**ACTIVITY**
Only the lines from the one with "You are a computer-use" through the last line of the data below are to be duplicated, exactly and without pictures.

[Stored items from a collection]
****
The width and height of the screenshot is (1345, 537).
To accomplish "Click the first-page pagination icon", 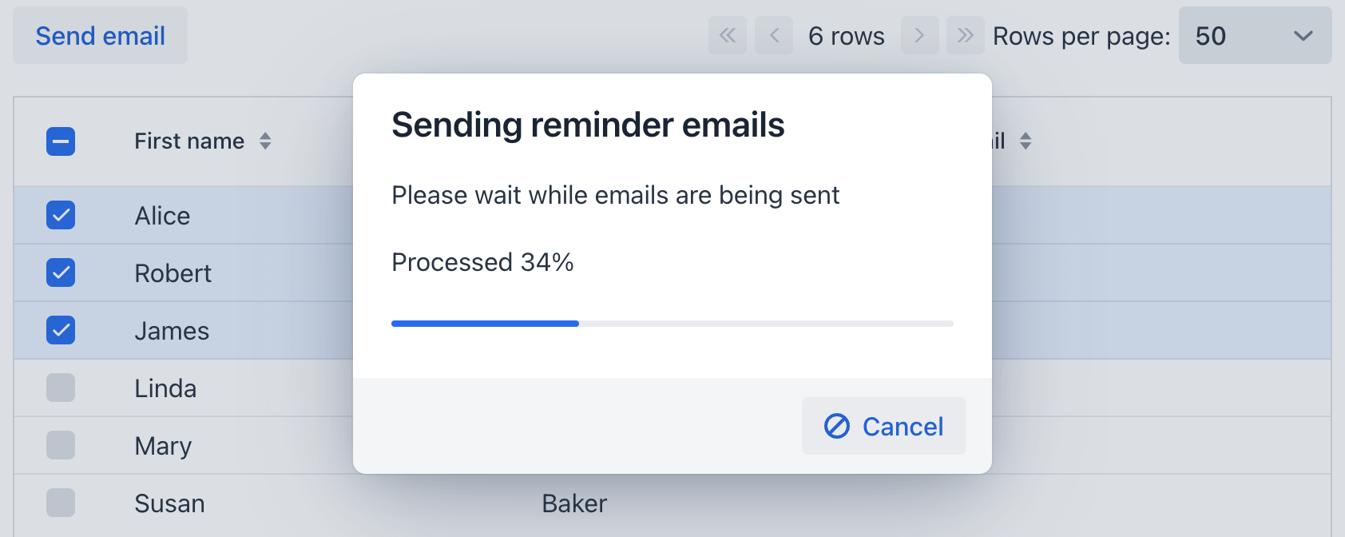I will click(727, 35).
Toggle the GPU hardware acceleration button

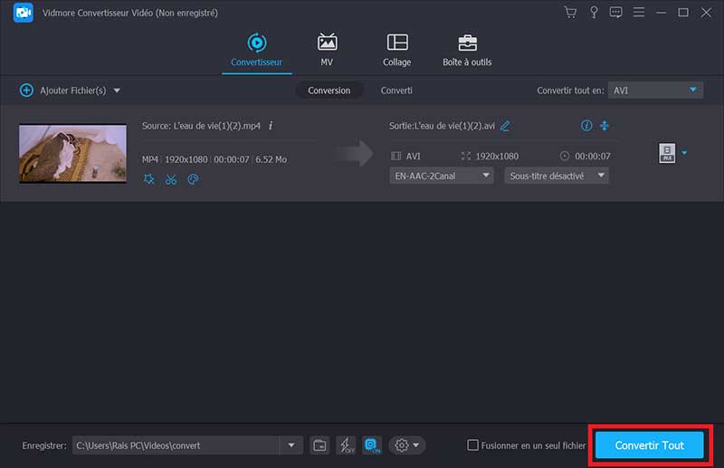pyautogui.click(x=372, y=445)
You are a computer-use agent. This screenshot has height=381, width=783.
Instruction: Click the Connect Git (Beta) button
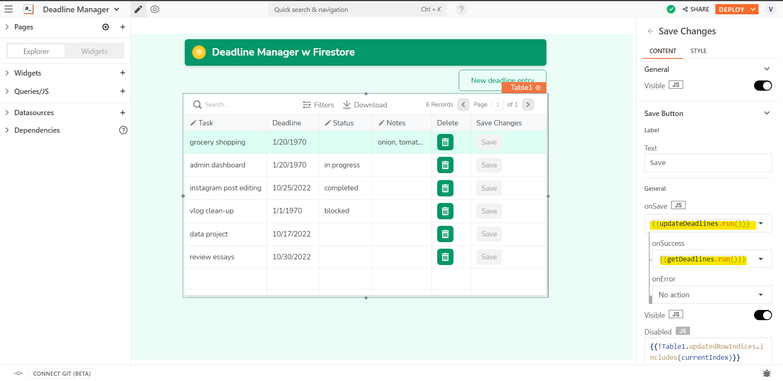click(x=62, y=374)
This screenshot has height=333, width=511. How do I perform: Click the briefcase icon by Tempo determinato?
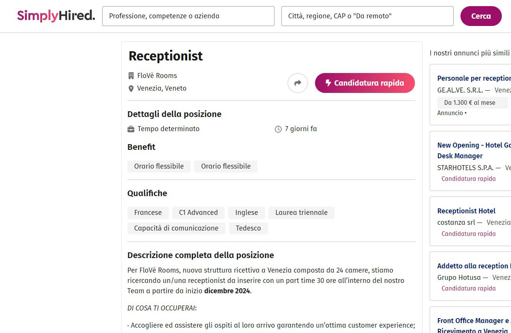pos(131,129)
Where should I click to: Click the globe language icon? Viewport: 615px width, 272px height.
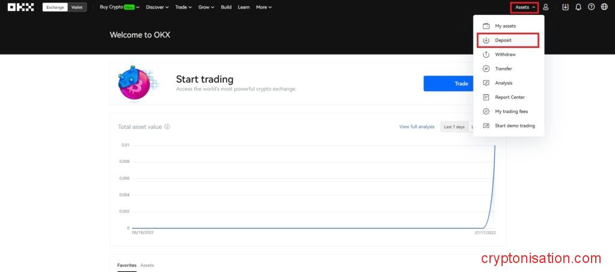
****
**ANSWER SPACE**
You are a computer-use agent. This screenshot has height=381, width=783.
Instruction: Click the Connect Git (Beta) button
click(x=62, y=374)
This screenshot has height=333, width=511. How do I perform: Click the briefcase icon by Tempo determinato?
pos(131,129)
Where should I click to: Click the globe language icon? Viewport: 615px width, 272px height.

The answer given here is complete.